Important: These instructions are intended for use with Flight Simulator only and are no substitute for using the actual aircraft manual for real-world flight.
Note: As with all of the Flight Simulator aircraft, the V-speeds and checklists are located on the Kneeboard. To access the Kneeboard while flying, press SHIFT+F10, or on the Aircraft menu, click Kneeboard.
Note: All speeds given in Flight Notes are indicated airspeeds. If you’re using these speeds as reference, be sure that you select “Display Indicated Airspeed” in the Realism Settings dialog box. Speeds listed in the specifications table are shown as true airspeeds.
By default, this aircraft has full fuel and payload. Depending on atmospheric conditions, altitude. and other factors, you will not get the same performance at gross weight that you would with a lighter load.
Required Runway Length
960 feet at sea level with ISA conditions.
Note: The length required for both takeoff and landing is a result of a number of factors, including aircraft weight, altitude, headwind, use of flaps, and ambient temperature. Lower weights and temperatures will result in better performance, as will having a headwind component. Higher altitudes and temperatures with degrade performance.

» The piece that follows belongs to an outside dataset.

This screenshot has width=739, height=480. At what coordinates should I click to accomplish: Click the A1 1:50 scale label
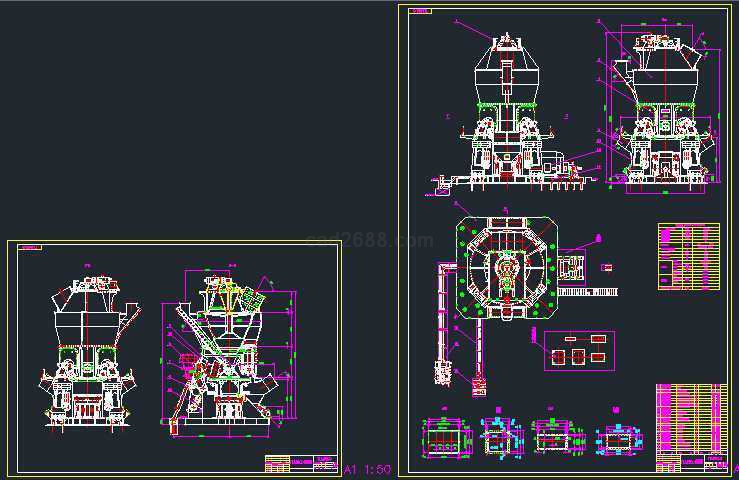(x=367, y=469)
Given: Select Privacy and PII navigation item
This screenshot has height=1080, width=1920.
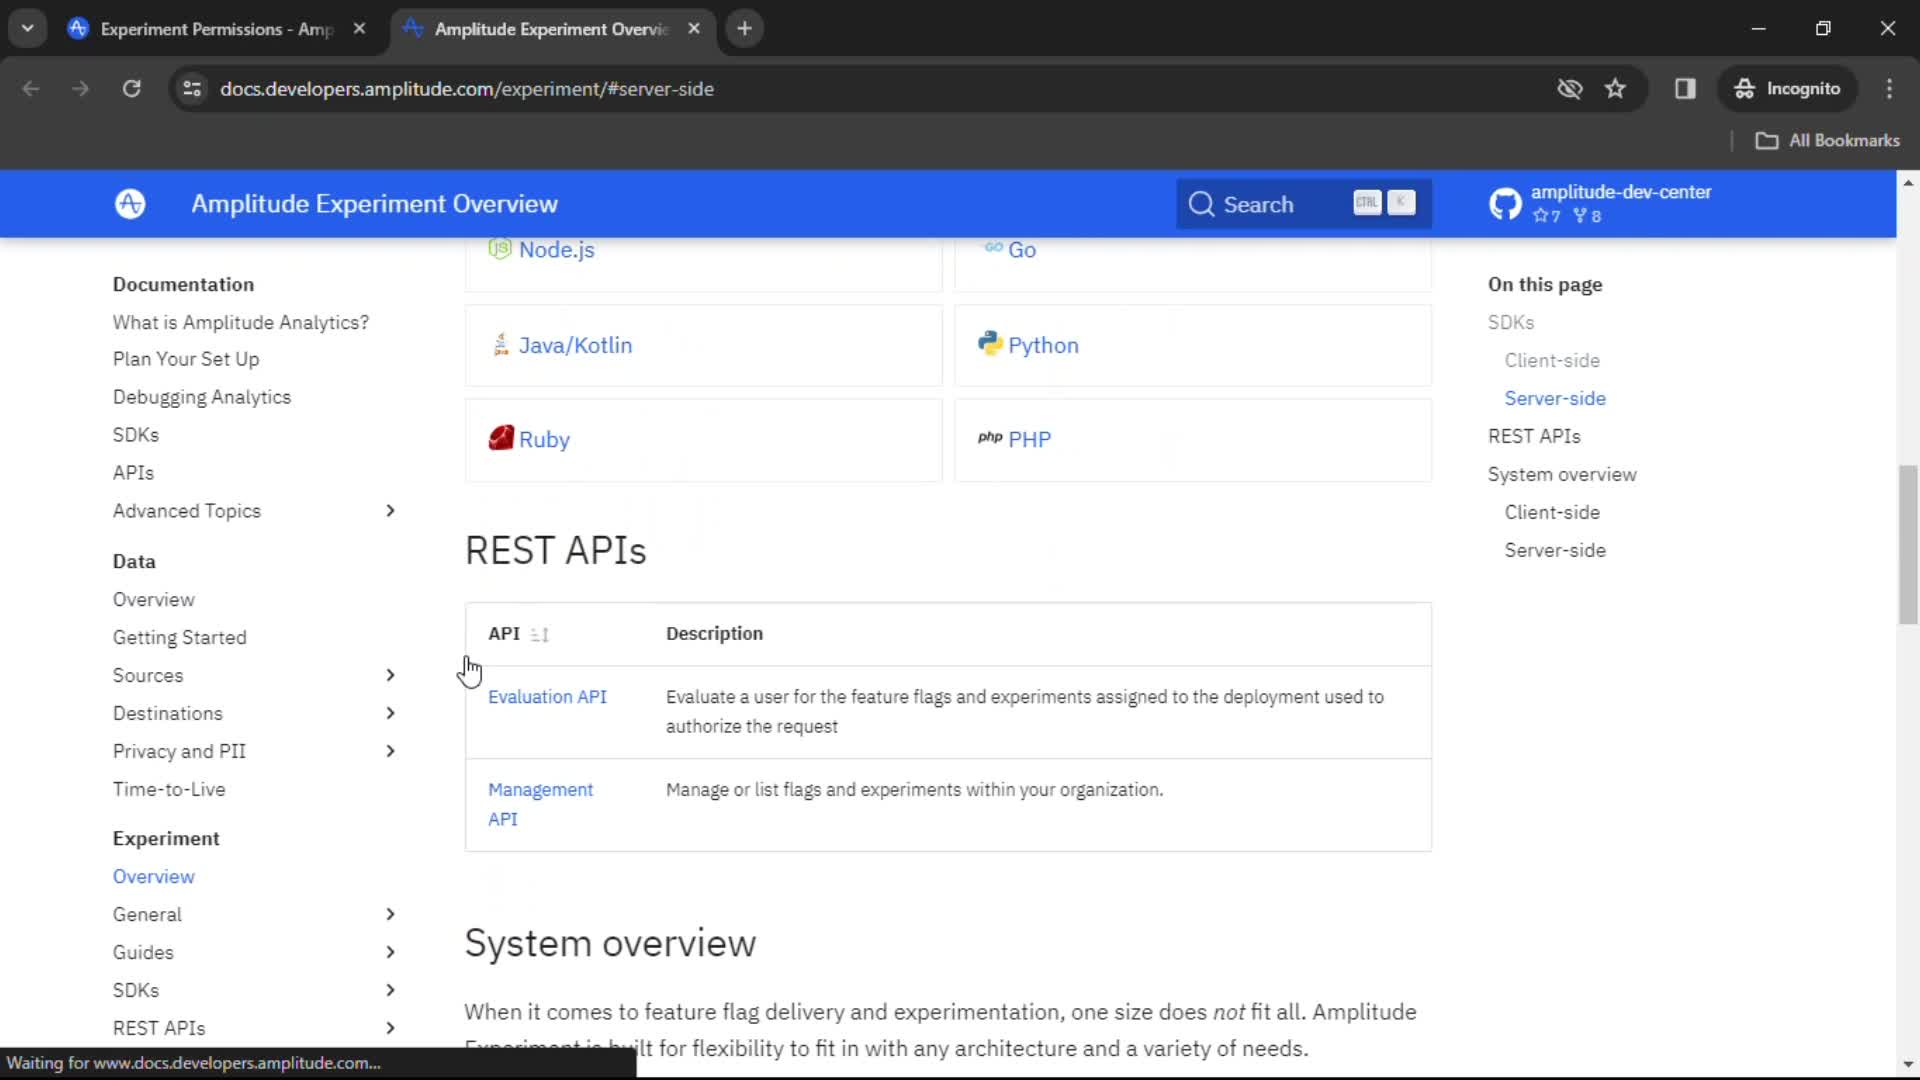Looking at the screenshot, I should pyautogui.click(x=179, y=750).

The engine will be running automatically every time you begin a flight. If you shut the engine down, you can initiate an auto-startup sequence by pressing CTRL+E. If you want to do the startup procedures manually, use the checklist on the Kneeboard.

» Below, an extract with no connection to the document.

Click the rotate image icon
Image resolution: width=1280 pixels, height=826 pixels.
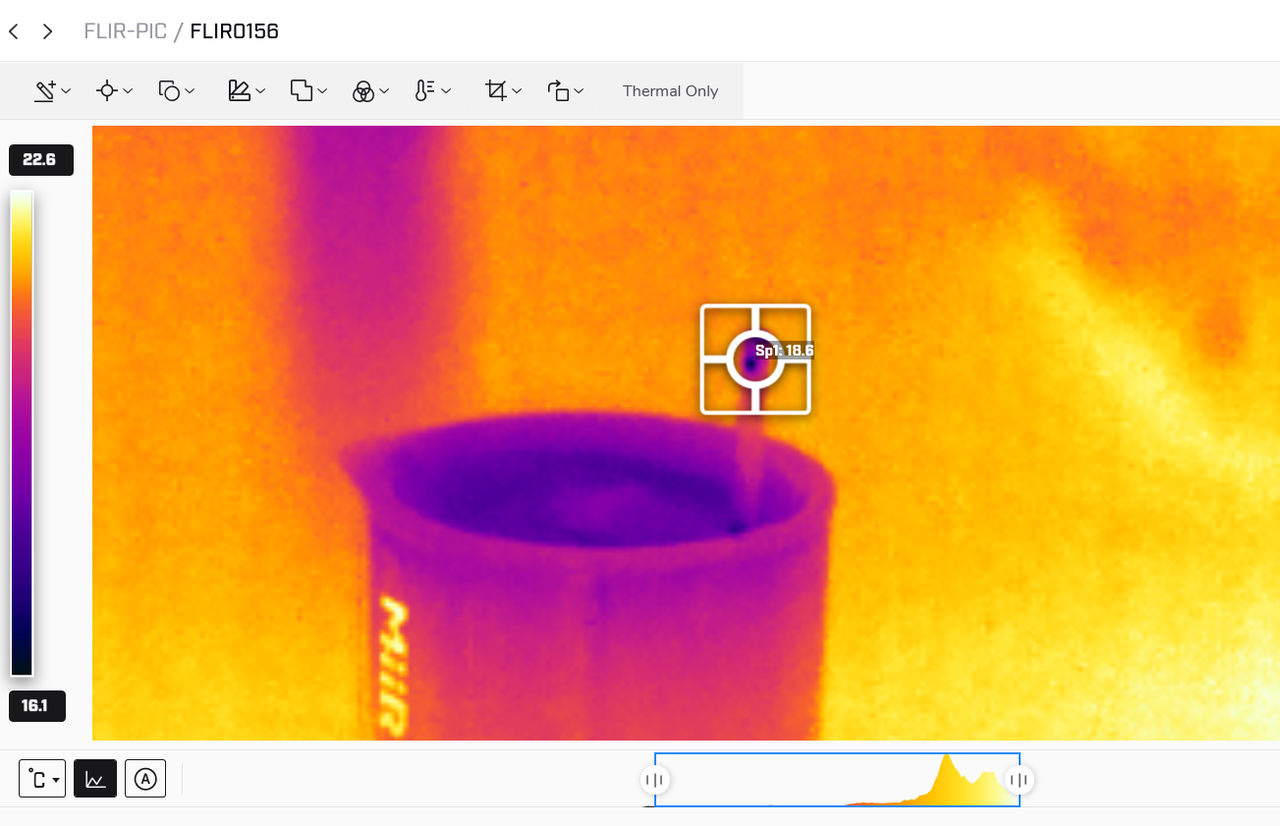coord(558,91)
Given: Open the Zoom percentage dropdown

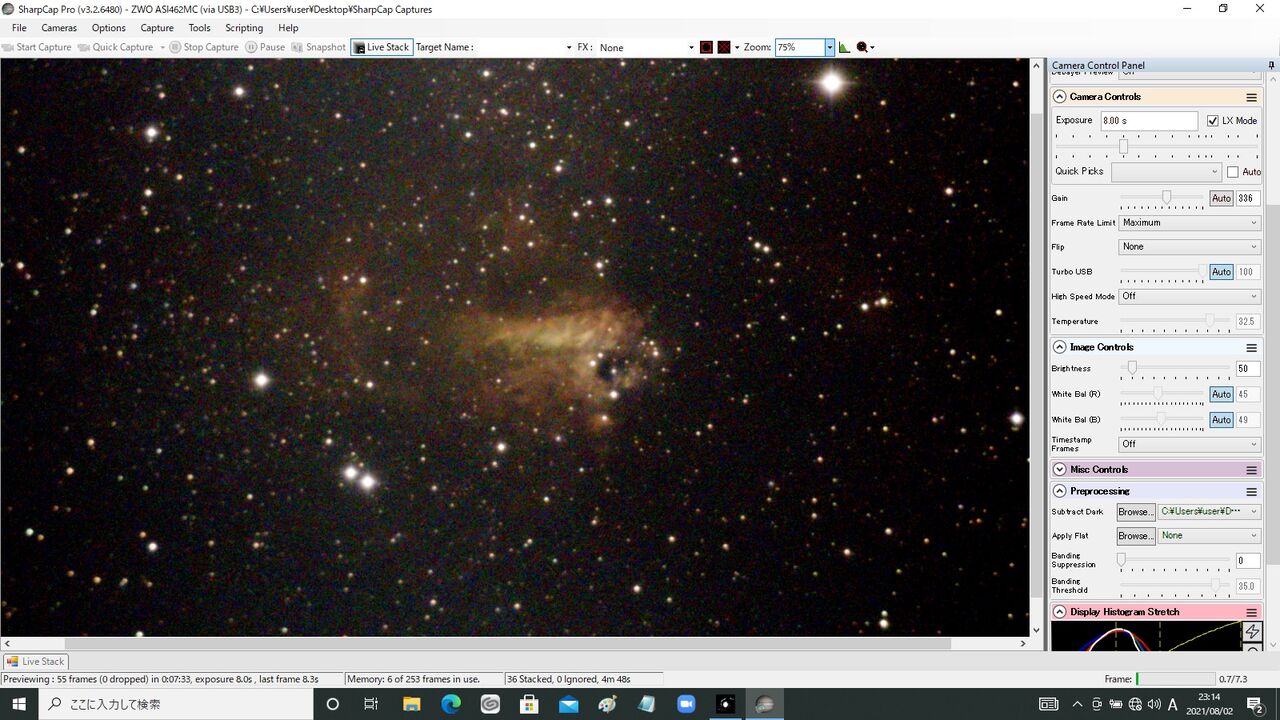Looking at the screenshot, I should [x=829, y=47].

While taxiing, the power should be set at approximately 1,000 rpm. (Mixture should be full forward.) As you move down the taxiway, use the rudder to turn the nose right and left for directional control. (Twist the joystick; use the rudder pedals; or press 0 or ENTER on the numeric keyboard to turn left or right, respectively.)
For a normal takeoff, Cessna recommends 0 to 10 degrees of flaps (at the pilot’s discretion). Using 10 degrees of flaps reduces the takeoff roll by approximately 10 percent.
Run through the Before Takeoff checklist, and set flaps at either 0 or 10 degrees (press F7, or click the flaps lever), depending on the runway situation.
Align the aircraft with the white runway centerline, and advance the throttle control to full power (use the joystick throttle, or press F4).
Climb with full throttle, no flaps, and a fully rich mixture—approximately 75 to 85 knots—when below 3,000 feet. Above 3,000 feet, lean the mixture for smooth operation and for maximum rpm.
Cruise altitude would normally be determined by winds, weather, and other factors. You might want to use these factors in your flight planning if you have created weather systems along your route. Optimum altitude is the altitude that gives the best fuel economy for a given configuration and gross weight. A complete discussion about choosing altitudes is beyond the scope of this section. However, a good rule to bear in mind is that an airplane with a normally aspirated engine is most efficient between 6,000-8,000 feet. That altitude range gives the best tradeoff between available power, fuel economy, and true airspeed.
Ideal cruise settings for the 172SP are between 45 and 75 percent power. When above 3,000 feet, lean the mixture for optimum performance. (For more information, see Controlling the Engine.)
Descent and Approach
Reduce power to 2,100 rpm, and set the airplane up for a descent rate of approximately 450 feet per minute.
On final approach, plan for a landing speed of 65 knots with full flaps. Select a point just past the runway threshold, and aim for it. Adjust your pitch so that the point remains stationary in your view out the windscreen. Leave the power at approximately 1,500 rpm, and fly the airplane down to the runway. Keep the nose off the ground, and slowly bring back the throttle completely while you flare just above the runway. Touch down with the back wheels first. With less than full flaps, expect a bit of float in the flare.
Upon touchdown, apply brakes by pressing the PERIOD key. Exit the runway, and retract the wing flaps.